### What this task involves
Print the data exactly as it appears, keeping every word.

*** Opening of Data for review ***

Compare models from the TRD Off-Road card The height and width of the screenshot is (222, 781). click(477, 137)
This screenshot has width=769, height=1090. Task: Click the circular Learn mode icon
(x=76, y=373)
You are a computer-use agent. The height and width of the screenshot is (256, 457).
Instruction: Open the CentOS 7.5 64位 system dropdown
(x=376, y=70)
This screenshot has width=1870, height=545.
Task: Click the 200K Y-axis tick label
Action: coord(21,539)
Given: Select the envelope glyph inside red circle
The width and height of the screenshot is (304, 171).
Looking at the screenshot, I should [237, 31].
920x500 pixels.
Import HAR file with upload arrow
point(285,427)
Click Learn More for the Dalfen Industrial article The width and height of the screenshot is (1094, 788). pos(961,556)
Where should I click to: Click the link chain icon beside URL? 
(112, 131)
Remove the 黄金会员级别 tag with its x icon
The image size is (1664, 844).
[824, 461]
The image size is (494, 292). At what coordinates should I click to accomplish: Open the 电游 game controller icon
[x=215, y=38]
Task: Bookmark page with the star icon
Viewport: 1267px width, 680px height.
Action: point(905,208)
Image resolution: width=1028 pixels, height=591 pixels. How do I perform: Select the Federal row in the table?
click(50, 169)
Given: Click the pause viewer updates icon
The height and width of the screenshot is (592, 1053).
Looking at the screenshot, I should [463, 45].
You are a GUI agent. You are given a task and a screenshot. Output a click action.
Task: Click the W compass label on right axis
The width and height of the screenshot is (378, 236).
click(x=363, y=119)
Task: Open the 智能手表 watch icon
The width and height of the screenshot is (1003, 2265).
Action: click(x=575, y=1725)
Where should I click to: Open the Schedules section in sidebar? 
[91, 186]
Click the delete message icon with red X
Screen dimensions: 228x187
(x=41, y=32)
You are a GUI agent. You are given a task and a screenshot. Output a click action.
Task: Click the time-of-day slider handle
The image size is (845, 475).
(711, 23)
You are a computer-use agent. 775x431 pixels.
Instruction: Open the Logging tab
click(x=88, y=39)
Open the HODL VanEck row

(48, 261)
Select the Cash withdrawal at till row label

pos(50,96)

*** Close of Data for review ***

### Solution for this task
Compare models from the TRD Off-Road card The height and width of the screenshot is (222, 781). click(477, 137)
This screenshot has width=769, height=1090. Task: Click the circular Learn mode icon
(x=76, y=373)
You are a computer-use agent. The height and width of the screenshot is (256, 457).
Instruction: Open the CentOS 7.5 64位 system dropdown
(x=376, y=70)
This screenshot has width=1870, height=545.
Task: Click the 200K Y-axis tick label
Action: coord(21,539)
Given: Select the envelope glyph inside red circle
The width and height of the screenshot is (304, 171).
Looking at the screenshot, I should [237, 31].
920x500 pixels.
Import HAR file with upload arrow
point(285,427)
Click Learn More for the Dalfen Industrial article The width and height of the screenshot is (1094, 788). pos(961,556)
Where should I click to: Click the link chain icon beside URL? 
(112, 131)
Remove the 黄金会员级别 tag with its x icon
The image size is (1664, 844).
[824, 461]
The image size is (494, 292). At what coordinates should I click to accomplish: Open the 电游 game controller icon
[x=215, y=38]
Task: Bookmark page with the star icon
Viewport: 1267px width, 680px height.
Action: point(905,208)
Image resolution: width=1028 pixels, height=591 pixels. How do I perform: Select the Federal row in the table?
click(50, 169)
Given: Click the pause viewer updates icon
The height and width of the screenshot is (592, 1053).
Looking at the screenshot, I should [463, 45].
You are a GUI agent. You are given a task and a screenshot. Output a click action.
Task: Click the W compass label on right axis
The width and height of the screenshot is (378, 236).
click(x=363, y=119)
Task: Open the 智能手表 watch icon
The width and height of the screenshot is (1003, 2265).
Action: click(x=575, y=1725)
Where should I click to: Open the Schedules section in sidebar? 
[91, 186]
Click the delete message icon with red X
Screen dimensions: 228x187
(x=41, y=32)
You are a GUI agent. You are given a task and a screenshot. Output a click action.
Task: Click the time-of-day slider handle
The image size is (845, 475).
(711, 23)
You are a computer-use agent. 775x431 pixels.
Instruction: Open the Logging tab
click(x=88, y=39)
Open the HODL VanEck row

(48, 261)
Select the Cash withdrawal at till row label

pos(50,96)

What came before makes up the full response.